EXERCISE DESCRIPTION: Your copy starts at the line containing "Given: Open 安全・安心 breadcrumb link" and ends at the last line of the material below. Reproduce those lines exactly, with no pictures.

LISTED RECORDS:
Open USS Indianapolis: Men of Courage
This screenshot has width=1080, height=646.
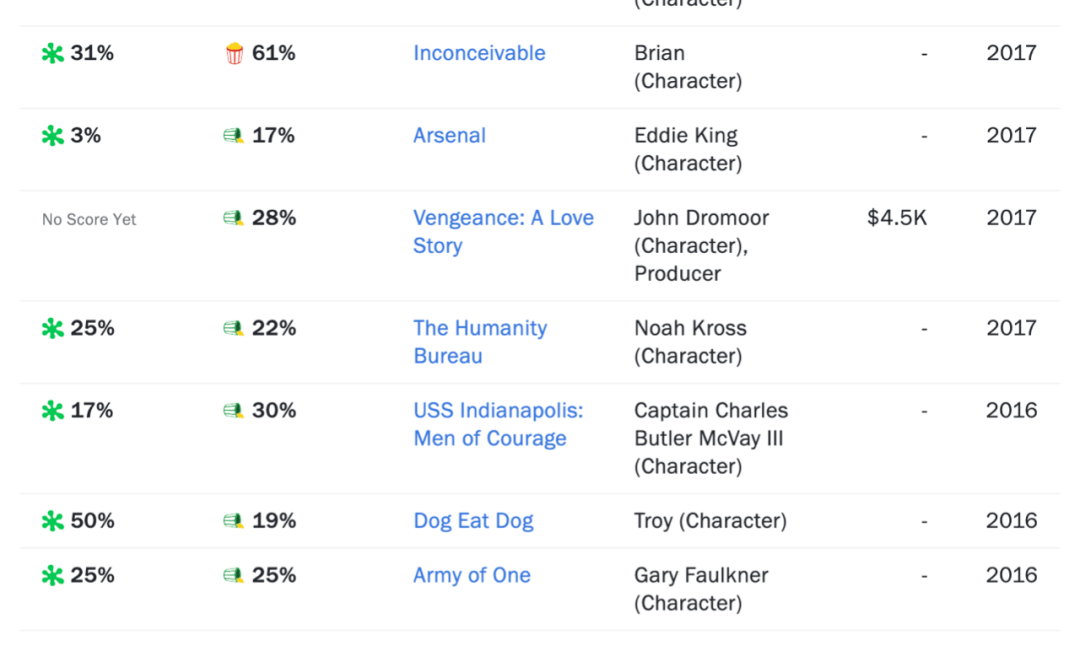498,424
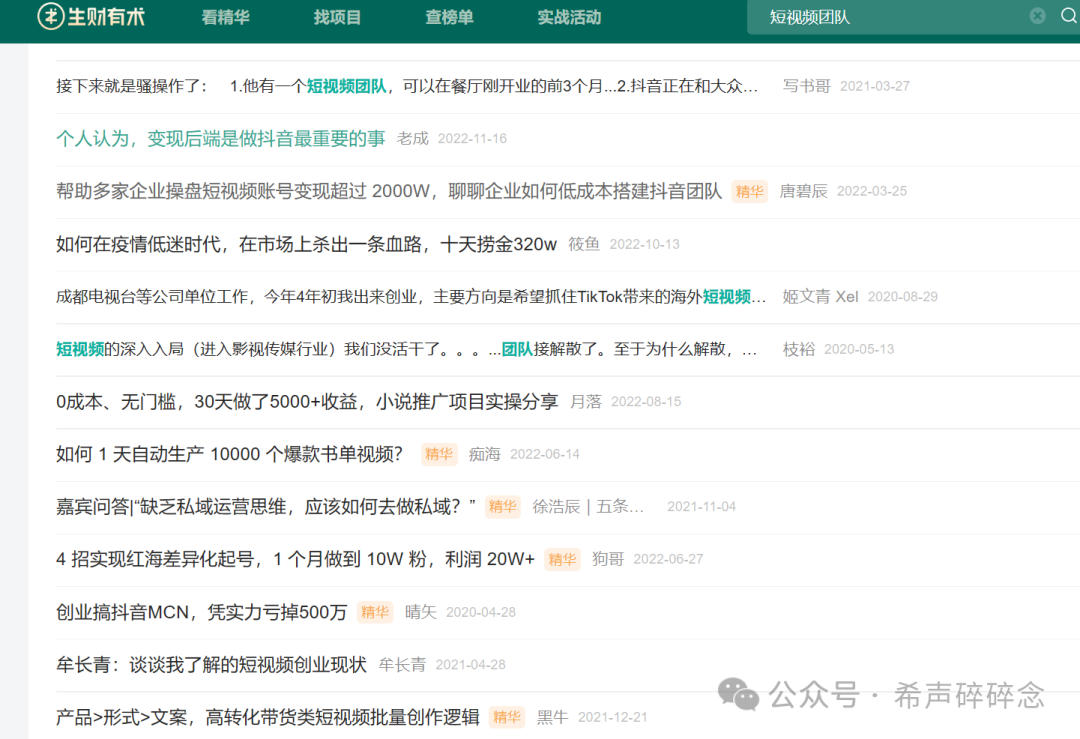
Task: Click the 精华 badge on 狗哥's post
Action: (x=562, y=559)
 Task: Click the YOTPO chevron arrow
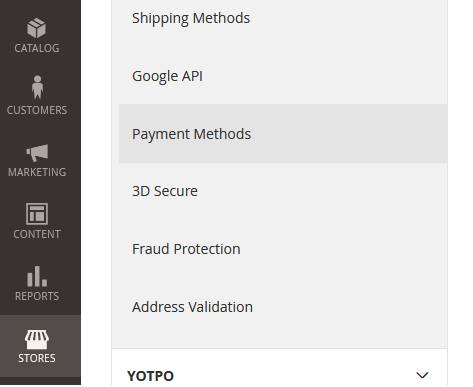pos(422,375)
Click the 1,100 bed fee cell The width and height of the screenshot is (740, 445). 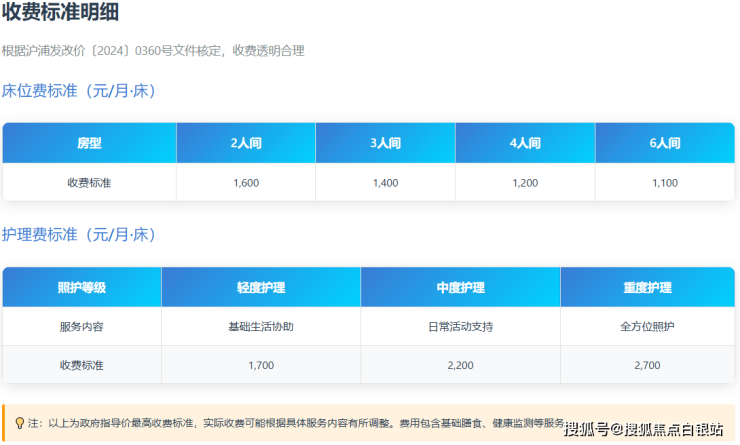click(x=664, y=183)
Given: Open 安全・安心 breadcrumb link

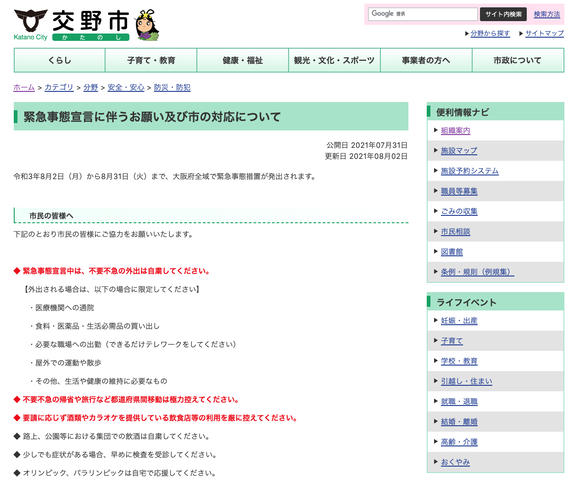Looking at the screenshot, I should coord(126,88).
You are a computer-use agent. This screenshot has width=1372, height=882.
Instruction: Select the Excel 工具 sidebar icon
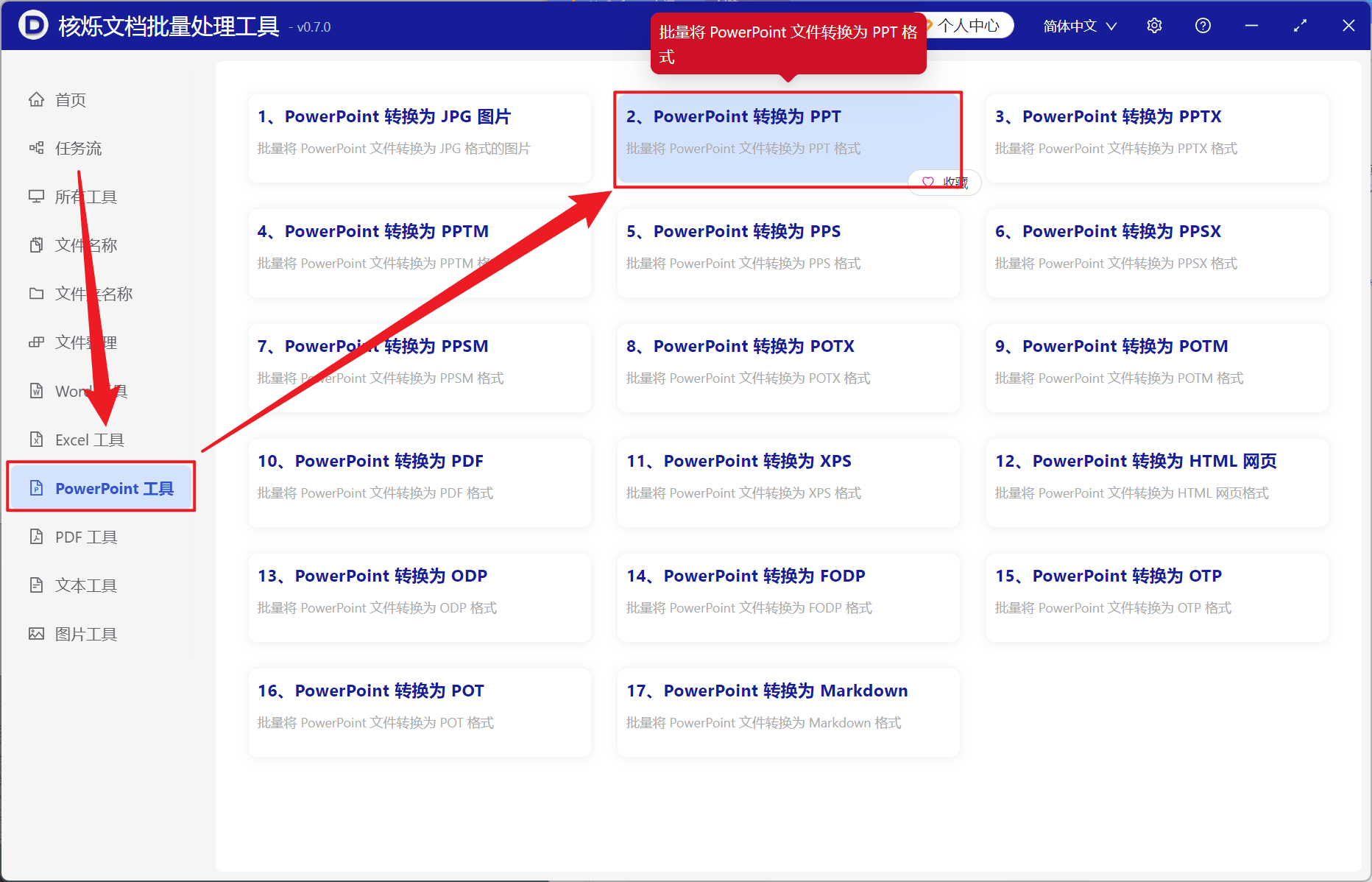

EXERCISE OUTPUT:
Given: Open 安全・安心 breadcrumb link

Looking at the screenshot, I should coord(126,88).
You are a computer-use agent. This screenshot has width=1372, height=882.
Instruction: Select the Excel 工具 sidebar icon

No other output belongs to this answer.